Autre ville ouvrière à envoyer ses enfants au soleil : Bagnolet, qui achète un vaste domaine sur l’île d’Oléron, la « Vignerie », à l’entrée duquel flotte désormais le drapeau rouge orné de la faucille et du marteau.

Sans surprise, le journaliste de L’Humanité s’enthousiasme sur ce centre de vacances où les enfants, dit-il, « ont belle allure ».

« Franchissons la grille qui s'ouvre sur une grande cour bordée de bâtiments blancs dans lesquels ont été percées de larges baies. Voici ici un grand réfectoire. Plus loin une pancarte indique l'infirmerie. En face, un long bâtiment – le préau de récréation en cas de mauvais temps, apprendrai-je tout à l'heure. 

Face à l'ouest, un bâtiment de fond relie les deux ailes. Au rez-de-chaussée et au premier, des lits, rien que des lits rangés, qu'éclairent de larges fenêtres : chambres Lénine, Staline, Louise Michel, André Marty, Marcel Cachin... 

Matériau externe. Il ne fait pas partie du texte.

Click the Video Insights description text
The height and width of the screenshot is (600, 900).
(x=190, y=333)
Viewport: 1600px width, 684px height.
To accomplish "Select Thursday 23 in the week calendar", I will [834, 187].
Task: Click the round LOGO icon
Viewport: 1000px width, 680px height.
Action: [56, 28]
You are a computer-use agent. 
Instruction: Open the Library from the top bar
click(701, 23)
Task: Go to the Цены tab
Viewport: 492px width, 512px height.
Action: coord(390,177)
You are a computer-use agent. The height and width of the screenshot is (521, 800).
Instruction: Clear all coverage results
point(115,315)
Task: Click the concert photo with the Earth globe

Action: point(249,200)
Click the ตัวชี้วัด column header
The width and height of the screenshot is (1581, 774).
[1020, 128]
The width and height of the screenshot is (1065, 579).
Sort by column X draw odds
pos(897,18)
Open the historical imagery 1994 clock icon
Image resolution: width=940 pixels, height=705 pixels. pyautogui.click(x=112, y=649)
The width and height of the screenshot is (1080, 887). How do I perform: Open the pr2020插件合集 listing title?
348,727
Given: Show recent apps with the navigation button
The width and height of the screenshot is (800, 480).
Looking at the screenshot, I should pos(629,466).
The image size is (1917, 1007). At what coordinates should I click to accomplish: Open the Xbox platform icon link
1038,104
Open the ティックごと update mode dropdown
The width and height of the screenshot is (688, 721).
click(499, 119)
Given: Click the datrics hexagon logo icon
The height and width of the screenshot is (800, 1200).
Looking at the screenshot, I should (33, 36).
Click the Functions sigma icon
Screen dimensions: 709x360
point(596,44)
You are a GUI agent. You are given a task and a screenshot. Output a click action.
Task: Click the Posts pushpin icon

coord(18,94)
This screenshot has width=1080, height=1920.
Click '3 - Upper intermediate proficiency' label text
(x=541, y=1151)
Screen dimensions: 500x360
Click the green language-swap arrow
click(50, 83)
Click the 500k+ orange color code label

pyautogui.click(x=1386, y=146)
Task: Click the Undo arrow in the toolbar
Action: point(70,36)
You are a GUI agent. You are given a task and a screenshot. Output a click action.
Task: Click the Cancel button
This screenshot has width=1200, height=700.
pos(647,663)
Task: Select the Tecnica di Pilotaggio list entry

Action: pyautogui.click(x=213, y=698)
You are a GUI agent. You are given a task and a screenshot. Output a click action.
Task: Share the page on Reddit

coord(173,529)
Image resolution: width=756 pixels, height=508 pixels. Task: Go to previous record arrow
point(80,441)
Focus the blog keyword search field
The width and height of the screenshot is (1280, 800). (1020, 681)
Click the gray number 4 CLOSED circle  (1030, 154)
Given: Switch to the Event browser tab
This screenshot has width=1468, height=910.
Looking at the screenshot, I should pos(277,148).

Si nous franchissons le préau, nous arrivons dans un parc aux nombreux arbres de différentes essences, et donnant un ombrage qui n'est certes pas à dédaigner. Des jeux, balançoires et autres y sont installés. »

L’île d’Oléron attire une autre municipalité communiste. Cette fois-ci, c’est Bobigny qui décide d’aménager son centre de vacances à Maison-Neuve, pas loin de la Vignerie. 

« Ainsi dans deux endroits de la campagne oléronaise flotteront bientôt les drapeaux rouges du seul parti des travailleurs, des ouvriers et des paysans », se réjouit le directeur du centre de vacances de Bagnolet. Ce qui ne va pas sans inquiéter les habitants de l’île, comme le fait remarquer la célèbre revue communiste Regards.

« Lorsqu’en 1932, les enfants de Bagnolet, première municipalité ouvrière qui fonda une colonie dans l'île firent leur apparition au pays où “fleurit le laurier rose”, la population leur fut franchement hostile.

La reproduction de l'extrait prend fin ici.